Os pulmões podem ter maior capacidade de regeneração em adultos do que se pensava, segundo um relatório do caso de um novo crescimento após a ressecção de câncer de pulmão.

Uma mulher que teve seu pulmão direito removido aos 33 anos por causa de câncer mostrou crescimento progressivo no pulmão esquerdo durante os 15 anos seguintes, descobriram Steven J. Mentzer e seus colegas do Brigham and Women Hospital, de Harvard Medical School.
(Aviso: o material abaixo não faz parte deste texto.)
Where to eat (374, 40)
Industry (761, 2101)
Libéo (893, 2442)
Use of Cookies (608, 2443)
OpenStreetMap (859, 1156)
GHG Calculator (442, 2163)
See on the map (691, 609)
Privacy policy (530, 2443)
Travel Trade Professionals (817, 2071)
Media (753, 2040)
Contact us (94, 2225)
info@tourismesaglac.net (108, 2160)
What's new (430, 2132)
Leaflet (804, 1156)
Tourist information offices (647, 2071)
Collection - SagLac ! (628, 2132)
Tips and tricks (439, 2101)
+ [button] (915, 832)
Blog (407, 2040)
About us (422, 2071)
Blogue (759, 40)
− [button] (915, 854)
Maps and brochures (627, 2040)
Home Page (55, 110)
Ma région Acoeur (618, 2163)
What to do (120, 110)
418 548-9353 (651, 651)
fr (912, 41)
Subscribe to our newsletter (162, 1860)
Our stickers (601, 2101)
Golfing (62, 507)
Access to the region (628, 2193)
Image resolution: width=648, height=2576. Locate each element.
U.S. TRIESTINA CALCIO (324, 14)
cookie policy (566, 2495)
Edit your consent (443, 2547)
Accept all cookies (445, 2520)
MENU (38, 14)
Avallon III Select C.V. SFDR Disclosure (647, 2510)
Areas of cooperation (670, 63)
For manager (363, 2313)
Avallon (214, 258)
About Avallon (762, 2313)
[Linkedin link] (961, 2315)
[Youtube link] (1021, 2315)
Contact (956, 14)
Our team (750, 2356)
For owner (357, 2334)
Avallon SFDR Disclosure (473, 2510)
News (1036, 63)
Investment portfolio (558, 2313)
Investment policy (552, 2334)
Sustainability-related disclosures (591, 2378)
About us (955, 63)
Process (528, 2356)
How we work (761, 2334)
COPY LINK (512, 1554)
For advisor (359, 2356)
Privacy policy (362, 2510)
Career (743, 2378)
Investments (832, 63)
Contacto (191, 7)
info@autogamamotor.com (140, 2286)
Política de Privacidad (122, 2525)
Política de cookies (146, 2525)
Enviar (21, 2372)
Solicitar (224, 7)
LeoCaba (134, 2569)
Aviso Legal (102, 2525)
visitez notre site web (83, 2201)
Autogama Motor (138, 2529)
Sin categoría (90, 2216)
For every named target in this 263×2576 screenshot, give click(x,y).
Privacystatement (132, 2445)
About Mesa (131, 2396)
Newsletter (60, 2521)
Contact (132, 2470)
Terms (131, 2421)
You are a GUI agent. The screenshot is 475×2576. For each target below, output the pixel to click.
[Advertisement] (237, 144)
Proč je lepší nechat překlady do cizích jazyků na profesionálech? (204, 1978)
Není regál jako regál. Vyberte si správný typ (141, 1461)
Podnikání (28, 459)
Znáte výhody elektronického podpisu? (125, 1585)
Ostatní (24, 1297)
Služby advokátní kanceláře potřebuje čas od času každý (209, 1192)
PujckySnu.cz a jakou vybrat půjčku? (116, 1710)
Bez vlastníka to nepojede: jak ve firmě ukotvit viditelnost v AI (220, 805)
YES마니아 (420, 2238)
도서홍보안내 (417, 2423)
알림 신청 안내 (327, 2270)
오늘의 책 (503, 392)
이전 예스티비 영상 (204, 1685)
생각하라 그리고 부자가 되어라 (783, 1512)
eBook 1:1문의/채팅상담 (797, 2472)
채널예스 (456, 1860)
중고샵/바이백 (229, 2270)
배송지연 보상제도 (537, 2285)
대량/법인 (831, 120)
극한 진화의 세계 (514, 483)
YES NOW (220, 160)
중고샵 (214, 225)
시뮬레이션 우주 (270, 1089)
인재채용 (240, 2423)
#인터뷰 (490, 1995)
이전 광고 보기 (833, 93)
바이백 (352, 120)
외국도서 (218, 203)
Não só o tamanho do pulmão aumentou, como novos alvéolos foram desenvolvidos. Ela teve um aumento de 64% no número destas pequenas unidades de troca de gás, relatou o grupo para a edição de 19 de julho do New England Journal of Medicine.

Eles explicaram que o crescimento pulmonar compensatório após a pneumonectomia não foi uma surpresa, mas o mecanismo sim. “O conceito predominante tem sido que a regeneração do pulmão após a pneumonectomia ocorre em jovens através do crescimento de novas unidades acinares e alvéolos, enquanto que em seres humanos adultos é mais esperada a ocorrência de hiperexpansão parenquimatosa e dilatação alveolar, mas não o crescimento “, escreveram Mentzer e seus colegas.

Estudos anteriores demonstraram que a capacidade pulmonar cai a metade após a remoção de um pulmão em adultos, o que foi tomado como evidência para nenhum crescimento verdadeiro. No entanto, algumas evidências experimentais sobre o crescimento do pulmão adulto em cães sugeriu uma escala de longa data para o crescimento – na ordem de meses ou anos.

Assim, os pesquisadores analisaram o crescimento dos pulmões durante um período de 15 anos na mulher de 33 anos que tinha uma pneumonectomia do lado direito em 1995 para adenocarcinoma, após um histórico de tabagismo de 32 maços por ano.

Após a cirurgia e a quimioterapia, a sua capacidade pulmonar caiu substancialmente a partir da linha de base de pelo menos 100% do volume expiratório forçado em 1 segundo (FEV1) e a capacidade vital forçada (CVF) abaixo de 35% e 49% do valor previsto, respectivamente.

Mas até o final do período de 15 anos de acompanhamento, melhorias progressivas de espirometria trouxeram o VEF1 até 60% e CVF a 73%.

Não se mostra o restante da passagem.